# Lea & Perrin teriyaki



## archeryrob (Nov 7, 2018)

FYI, my wife found this at Wally mart and went back tonight and bought all 4 in the store. It’s not as sweet and has a whorechestersire flavor, how ever you spell that. She it putting it on wings. I never really loved teriyaki until now


----------



## fivetricks (Nov 7, 2018)

Veri Veri hoison is also very good.


----------



## SonnyE (Nov 8, 2018)

I clicked on your picture.
I had no idea Teriyaki existed in 1835. :eek:
(Hey, sez since 1835 on the bottle...) :rolleyes:

But I've always felt Lea & Perrins was a standard to go by.
I'll look for this stuff, Thanks!
(Not having much luck yet.)


----------



## foamheart (Nov 8, 2018)

I always ask for Lea & Perrins by name. I can't spell woresthershire either!


----------



## SonnyE (Nov 8, 2018)

Where Chester? Worcestershire. Hey, my spell check knows how to speel it. :confused:
Weird name Wor ces ter shire. Is it named after a town in Britain?

I think it is just easier to say "Lea & Perrins" .....

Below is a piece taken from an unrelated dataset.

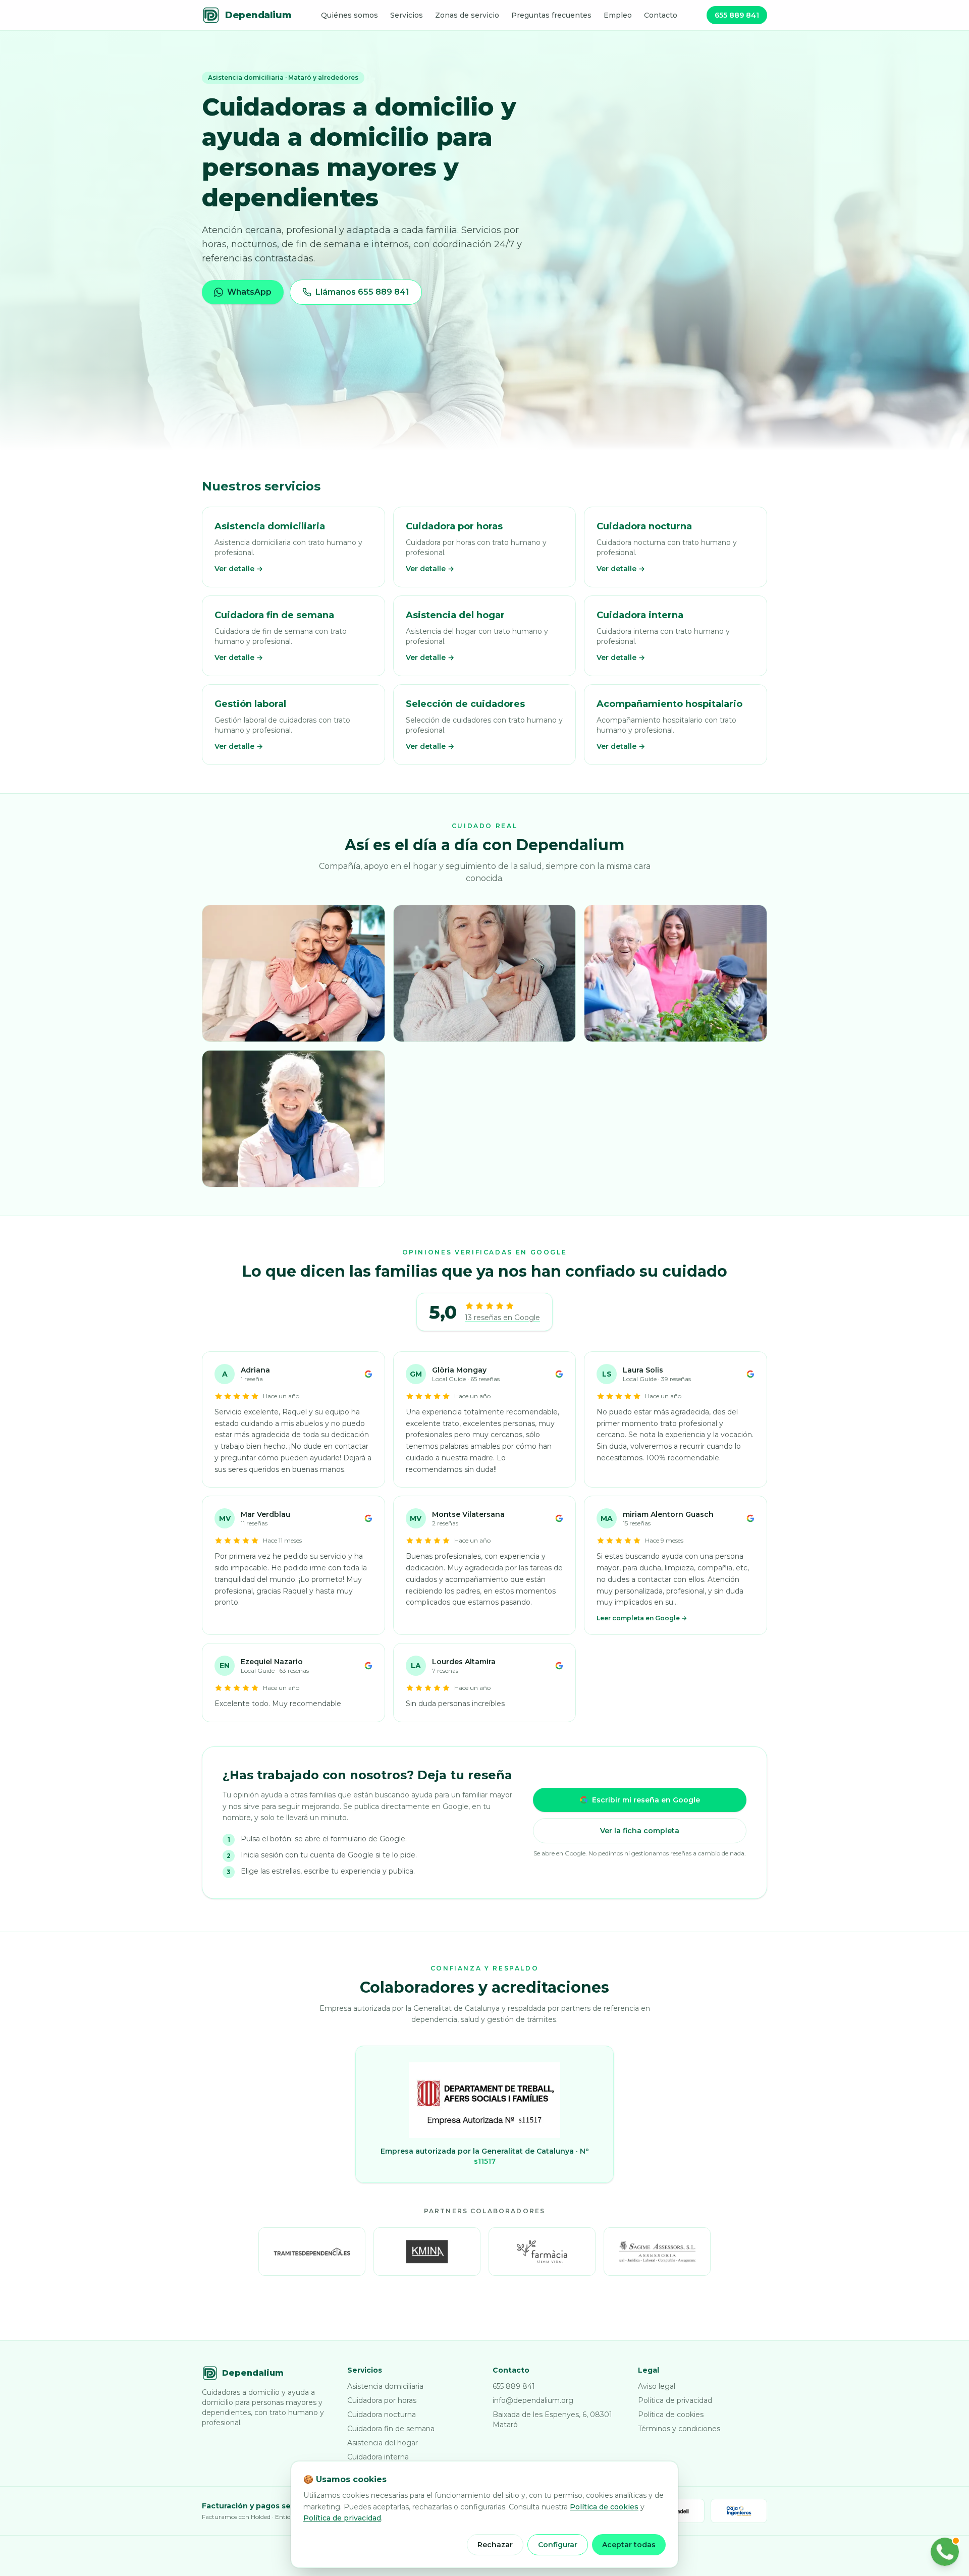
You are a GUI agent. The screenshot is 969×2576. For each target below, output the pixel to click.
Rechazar (495, 2544)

This ain't no downstream sauce.;)


----------



## chef jimmyj (Nov 8, 2018)

Fun Fact... Teriyaki is dated back to the 1500's in Japan. The word refers to a Sauce, Teri or Tere, of cooked Soy Sauce, Sake and Sugar, reduced until thick, brushed on meat and Grilled, Yaki cooked...JJ


----------



## SonnyE (Nov 8, 2018)

Thanks JimmyJ!
Good to know some history on it.

Has Saki in it, no wonder I like it. :eek::rolleyes:


----------



## ksblazer (Nov 8, 2018)

My go to Teriyaki sauce is Yoshidas

Give it a try


----------



## gmc2003 (Nov 8, 2018)

chef jimmyj said:


> Fun Fact... Teriyaki is dated back to the 1500's in Japan. The word refers to a Sauce, Teri or Tere, of cooked Soy Sauce, Sake and Sugar, reduced until thick, brushed on meat and Grilled, Yaki cooked...JJ



JJ without having to google it what is Sake?

I use kikkoman as it's what's readily available here and all I know.

Chris


----------



## Bearcarver (Nov 8, 2018)

gmc2003 said:


> JJ without having to google it what is Sake?
> 
> I use kikkoman as it's what's readily available here and all I know.
> 
> Chris




In Vietnam, Sake was called "Rice Wine".
We drank some out of a Crock that we had to drink with long straws, so you could get past the thick layer of Maggots on or near the surface. No, I wouldn't do it again!
Funny what you'll try when you're in a situation like that.

Bear


----------



## gmc2003 (Nov 8, 2018)

Bearcarver said:


> In Vietnam, Sake was called "Rice Wine".
> We drank some out of a Crock that we had to drink with long straws, so you could get past the thick layer of Maggots on or near the surface. No, I wouldn't do it again!
> Funny what you'll try when you're in a situation like that.
> 
> Bear



Boy, am I glad I was born in the 60's. Between that explanation of sake and a friend of mine at work describing his experience in Nam. I don't think I would have made it. 

More power to you guys.

Chris


----------